Once that's done, we will go into patients probably in two or maybe three centers, all of them in Australia, looking for patients with hypertrophic scars and looking at them over a period of three months and comparing the scars at the end of three months with the baseline at the beginning to see whether we're seeing also, as well as the changes in structure that we saw in the previous study with SIG-302, also looking to see if we can get a change in the appearance and the physical properties of the scar as well.
Thank you. Another one on skin scarring was, are the trials for hypertrophic and keloid scars being conducted together or separately in Perth, and are you looking at other sites?
They're very much separate studies.
The one in hypertrophic scars with 9465 is a Syntara-sponsored study where we will be working directly with the CRO in a number of centers across Australia to conduct and recruit those patients. The keloid scarring one is very much under the management of the Fiona Wood Foundation and UWA and the work that they do together. That will be a study that is probably done in centers around Perth.
Thank you. One final one was, are you proposing to use AI tools to expedite trial analysis and results in skin scarring again?
Not just in skin scarring, also in looking at the bone marrow fibrosis samples that we take within the myelofibrosis study as well, whether it is machine learning or AI. We are using the latest technology to analyze the cell makeup of tissue samples that we take both from the skin and from bone marrow.

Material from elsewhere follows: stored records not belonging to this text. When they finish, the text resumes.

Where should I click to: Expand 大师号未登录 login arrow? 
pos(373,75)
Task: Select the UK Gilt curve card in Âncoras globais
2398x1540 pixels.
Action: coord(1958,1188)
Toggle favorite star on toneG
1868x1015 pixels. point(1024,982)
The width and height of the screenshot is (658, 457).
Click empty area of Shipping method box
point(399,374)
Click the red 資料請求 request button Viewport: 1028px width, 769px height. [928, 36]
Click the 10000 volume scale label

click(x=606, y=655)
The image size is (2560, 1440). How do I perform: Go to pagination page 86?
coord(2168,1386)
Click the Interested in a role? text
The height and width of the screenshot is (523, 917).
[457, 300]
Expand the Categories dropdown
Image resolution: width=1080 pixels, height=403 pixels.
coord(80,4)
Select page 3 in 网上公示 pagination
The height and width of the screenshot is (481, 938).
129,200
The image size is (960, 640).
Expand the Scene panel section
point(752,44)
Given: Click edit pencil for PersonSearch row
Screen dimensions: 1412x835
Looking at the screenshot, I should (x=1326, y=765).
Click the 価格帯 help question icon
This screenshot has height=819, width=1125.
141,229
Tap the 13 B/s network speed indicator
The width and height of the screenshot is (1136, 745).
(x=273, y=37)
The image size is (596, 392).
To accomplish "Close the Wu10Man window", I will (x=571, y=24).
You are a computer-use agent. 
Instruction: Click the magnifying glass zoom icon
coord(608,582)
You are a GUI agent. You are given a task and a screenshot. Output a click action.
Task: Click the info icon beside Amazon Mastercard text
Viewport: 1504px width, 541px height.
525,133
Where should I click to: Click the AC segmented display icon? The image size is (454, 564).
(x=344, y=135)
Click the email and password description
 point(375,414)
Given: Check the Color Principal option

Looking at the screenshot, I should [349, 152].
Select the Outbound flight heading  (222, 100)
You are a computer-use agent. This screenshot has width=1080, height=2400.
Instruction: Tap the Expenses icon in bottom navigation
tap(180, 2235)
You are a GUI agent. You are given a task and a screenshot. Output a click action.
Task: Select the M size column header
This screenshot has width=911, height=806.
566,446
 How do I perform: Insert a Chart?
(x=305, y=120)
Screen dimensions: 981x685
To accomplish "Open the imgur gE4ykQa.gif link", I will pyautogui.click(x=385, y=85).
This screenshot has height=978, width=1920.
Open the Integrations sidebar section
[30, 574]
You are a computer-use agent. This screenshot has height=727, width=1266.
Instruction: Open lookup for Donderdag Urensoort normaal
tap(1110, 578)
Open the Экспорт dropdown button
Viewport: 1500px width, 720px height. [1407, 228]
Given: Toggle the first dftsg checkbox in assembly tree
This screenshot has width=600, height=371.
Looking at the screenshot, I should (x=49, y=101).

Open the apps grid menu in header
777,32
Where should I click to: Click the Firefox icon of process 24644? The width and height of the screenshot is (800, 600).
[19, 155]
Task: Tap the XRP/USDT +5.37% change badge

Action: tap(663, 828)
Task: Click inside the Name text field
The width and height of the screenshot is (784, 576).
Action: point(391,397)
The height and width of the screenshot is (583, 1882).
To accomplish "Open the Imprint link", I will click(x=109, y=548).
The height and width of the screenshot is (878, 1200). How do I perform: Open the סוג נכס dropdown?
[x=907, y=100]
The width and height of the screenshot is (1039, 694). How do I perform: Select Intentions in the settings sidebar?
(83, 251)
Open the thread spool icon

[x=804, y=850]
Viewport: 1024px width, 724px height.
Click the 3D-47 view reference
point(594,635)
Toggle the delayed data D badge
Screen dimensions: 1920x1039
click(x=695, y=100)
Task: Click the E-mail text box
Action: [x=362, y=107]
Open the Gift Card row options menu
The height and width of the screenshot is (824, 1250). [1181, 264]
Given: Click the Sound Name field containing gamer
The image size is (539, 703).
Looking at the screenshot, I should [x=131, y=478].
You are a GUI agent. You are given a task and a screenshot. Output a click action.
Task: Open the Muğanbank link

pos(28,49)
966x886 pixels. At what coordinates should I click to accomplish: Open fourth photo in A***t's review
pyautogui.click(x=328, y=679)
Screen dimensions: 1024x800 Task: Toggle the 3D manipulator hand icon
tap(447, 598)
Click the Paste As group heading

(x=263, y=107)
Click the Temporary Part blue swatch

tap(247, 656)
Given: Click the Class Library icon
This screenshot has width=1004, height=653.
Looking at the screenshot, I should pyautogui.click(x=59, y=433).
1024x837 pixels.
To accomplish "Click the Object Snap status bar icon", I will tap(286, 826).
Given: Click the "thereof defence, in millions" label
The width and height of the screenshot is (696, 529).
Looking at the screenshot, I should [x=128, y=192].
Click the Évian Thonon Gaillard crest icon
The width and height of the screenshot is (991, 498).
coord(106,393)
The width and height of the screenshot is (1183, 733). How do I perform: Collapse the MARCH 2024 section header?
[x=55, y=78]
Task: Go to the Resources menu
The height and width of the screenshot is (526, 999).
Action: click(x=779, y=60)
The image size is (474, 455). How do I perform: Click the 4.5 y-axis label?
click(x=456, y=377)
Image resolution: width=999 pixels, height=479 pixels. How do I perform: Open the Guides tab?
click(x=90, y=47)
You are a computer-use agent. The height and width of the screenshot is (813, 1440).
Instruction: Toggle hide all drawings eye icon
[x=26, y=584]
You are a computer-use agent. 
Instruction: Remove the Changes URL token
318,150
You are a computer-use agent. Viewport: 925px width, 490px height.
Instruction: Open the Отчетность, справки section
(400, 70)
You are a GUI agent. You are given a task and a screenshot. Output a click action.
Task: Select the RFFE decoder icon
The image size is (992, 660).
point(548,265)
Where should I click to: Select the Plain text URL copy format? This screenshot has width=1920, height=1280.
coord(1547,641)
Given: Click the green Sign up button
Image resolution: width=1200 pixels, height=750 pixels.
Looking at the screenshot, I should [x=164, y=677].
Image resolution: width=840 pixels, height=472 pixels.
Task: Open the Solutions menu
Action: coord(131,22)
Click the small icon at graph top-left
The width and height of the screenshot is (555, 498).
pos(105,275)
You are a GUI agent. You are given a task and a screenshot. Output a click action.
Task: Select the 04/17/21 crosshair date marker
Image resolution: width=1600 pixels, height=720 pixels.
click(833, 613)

Also, in the imaging that we take of the scars, we're using the latest technology we can to measure and look at three-dimensional images, for example, of the scars to check on volume as well as appearance, pigmentation, a number of different parameters. Yeah, we stay abreast of the latest techniques in this area and try to utilize them wherever appropriate to make sure that we have the best assessment of the clinical samples that we have from patients to make sure that we reach the clearest conclusions that we can w e're not missing anything.
Another question is, is there any particular reason for the slight delay in MDS trials?
These are independent investigator studies, so they're not something that we have direct control over at the start of. There were some small hiccups in the drug supply.
There was another company supplying drug to the Australian study. Those have been ironed out now. Both studies now are in the final stages before kicking off. Yeah, it's almost inevitable when these are the most important things for us. Clearly, some of the centers which are involved in these studies, they've got several other things going on at the same time. Their priorities change slightly. We believe both studies now are in the final stages before starting. There's a lot of enthusiasm in the multiple centers that are involved, both in Australia and Germany, to look at this drug. Yeah, both of them got a very high ranking within the hematology community of both countries to go ahead and progress. Once we've got some of the admin and bureaucracy out of the way, I think they'll both recruit well.
We look forward to seeing results of that in the first half next year.
Thanks, Gary. That's all the questions. I'll just throw it back to you to provide a closing comment.
Thanks. Thanks all for your time. Obviously, we're looking forward to this quarter that we're in now. It's only a matter of weeks, really, before we get a chance to review that next lot of data from the myelofibrosis study. It's going to be an exciting time. I look forward to talking to you again at that point when we've got that data out there again. Thanks very much.